Work instructions: Below are the records; copy out every line that holds the word "computer".

Data provided:
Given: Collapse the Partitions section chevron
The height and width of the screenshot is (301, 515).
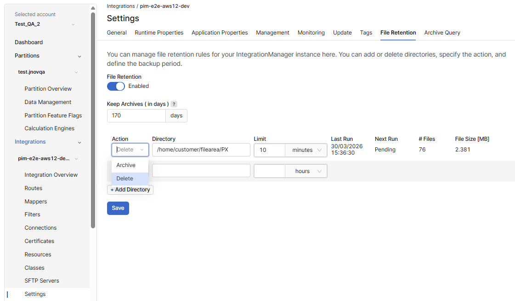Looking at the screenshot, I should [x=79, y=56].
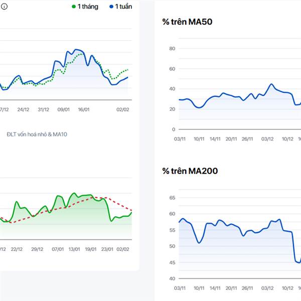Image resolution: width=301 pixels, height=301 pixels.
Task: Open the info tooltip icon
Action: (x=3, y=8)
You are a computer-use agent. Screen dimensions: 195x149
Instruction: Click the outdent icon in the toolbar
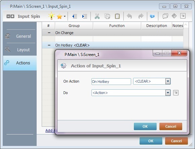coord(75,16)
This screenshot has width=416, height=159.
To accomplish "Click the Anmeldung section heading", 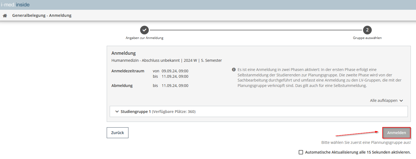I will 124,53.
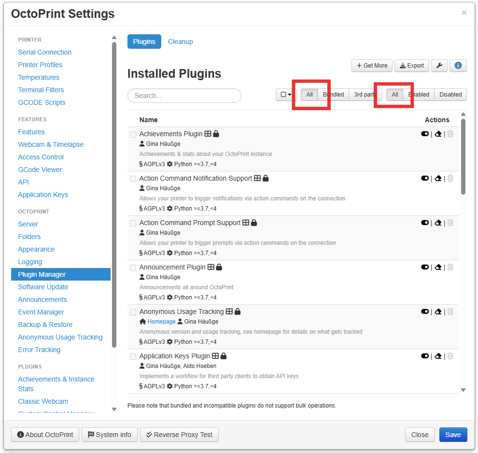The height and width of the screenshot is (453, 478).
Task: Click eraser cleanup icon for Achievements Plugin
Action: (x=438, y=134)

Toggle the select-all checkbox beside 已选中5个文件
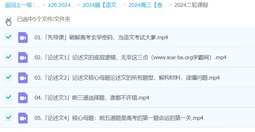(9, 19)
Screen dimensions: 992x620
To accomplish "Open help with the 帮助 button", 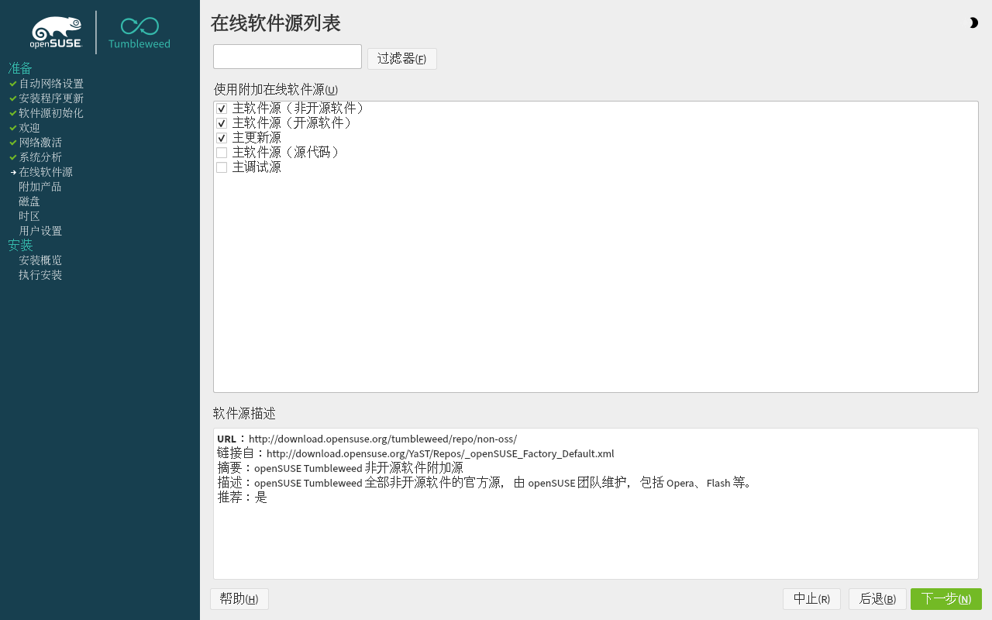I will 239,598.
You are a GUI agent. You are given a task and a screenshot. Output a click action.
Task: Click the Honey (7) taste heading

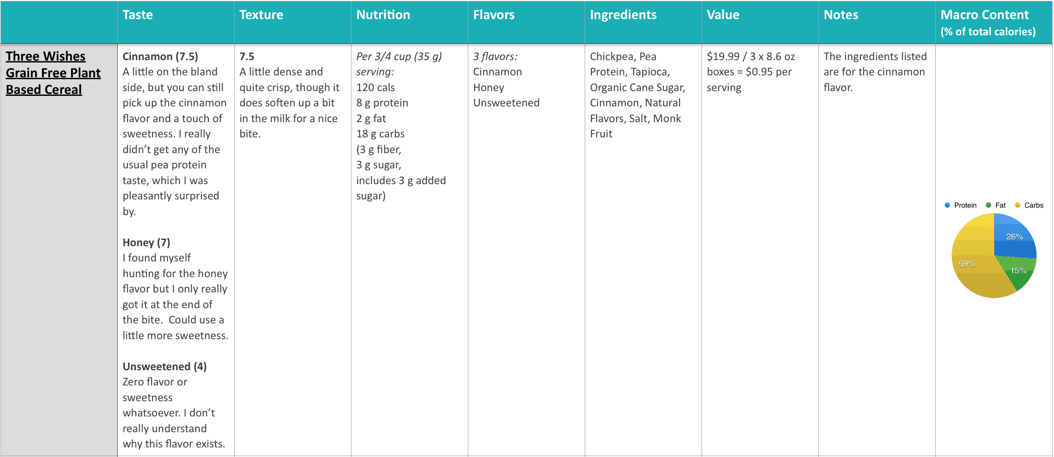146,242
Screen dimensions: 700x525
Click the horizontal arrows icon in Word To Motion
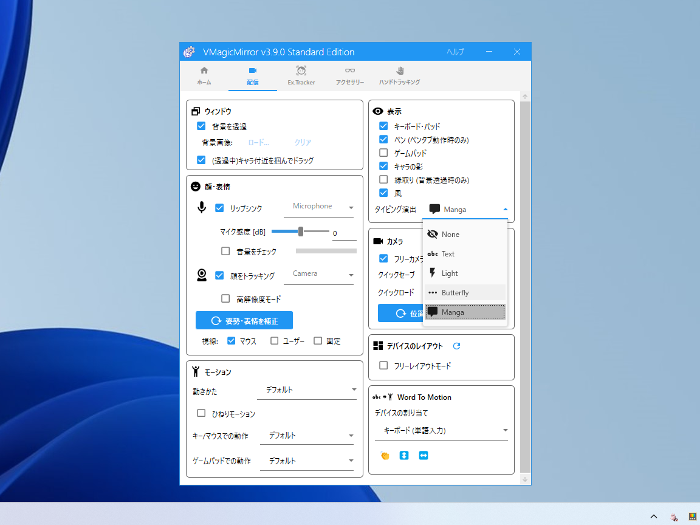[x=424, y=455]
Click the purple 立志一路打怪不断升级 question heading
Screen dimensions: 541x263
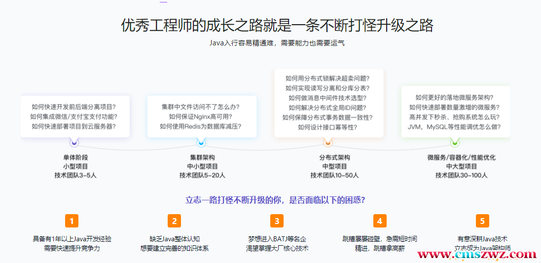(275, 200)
* * *
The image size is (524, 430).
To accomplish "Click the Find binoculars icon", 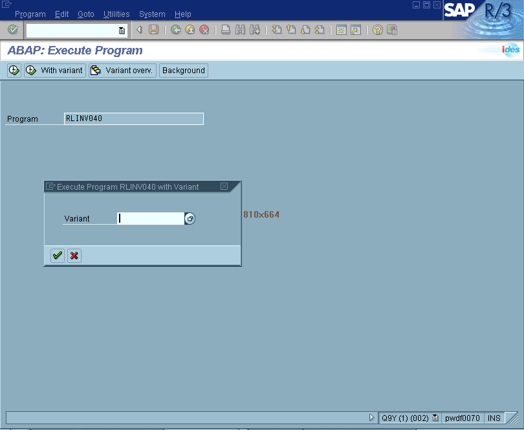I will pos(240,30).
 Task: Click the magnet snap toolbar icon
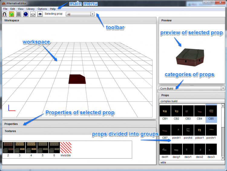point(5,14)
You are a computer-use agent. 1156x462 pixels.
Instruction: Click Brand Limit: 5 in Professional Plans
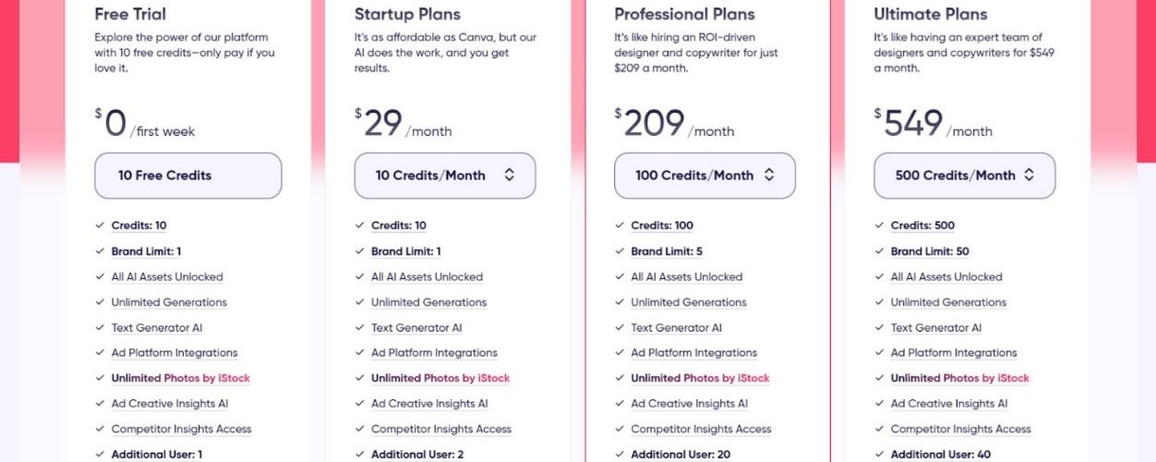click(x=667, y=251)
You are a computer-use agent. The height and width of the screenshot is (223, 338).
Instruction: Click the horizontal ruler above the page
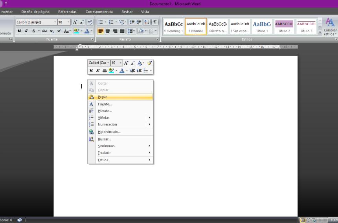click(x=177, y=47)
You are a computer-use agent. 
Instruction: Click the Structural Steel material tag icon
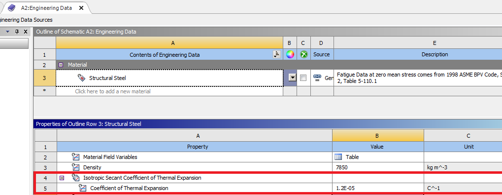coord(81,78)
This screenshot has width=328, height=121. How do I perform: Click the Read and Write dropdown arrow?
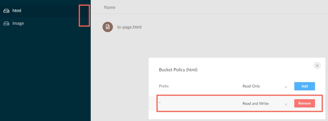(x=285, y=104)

Your solution:
You are a computer-use agent. Screen dimensions: 195x149
You are a computer-use agent. 1156x462 pixels.
You are a computer-use agent. The height and width of the screenshot is (223, 338).
You are a computer-use agent. 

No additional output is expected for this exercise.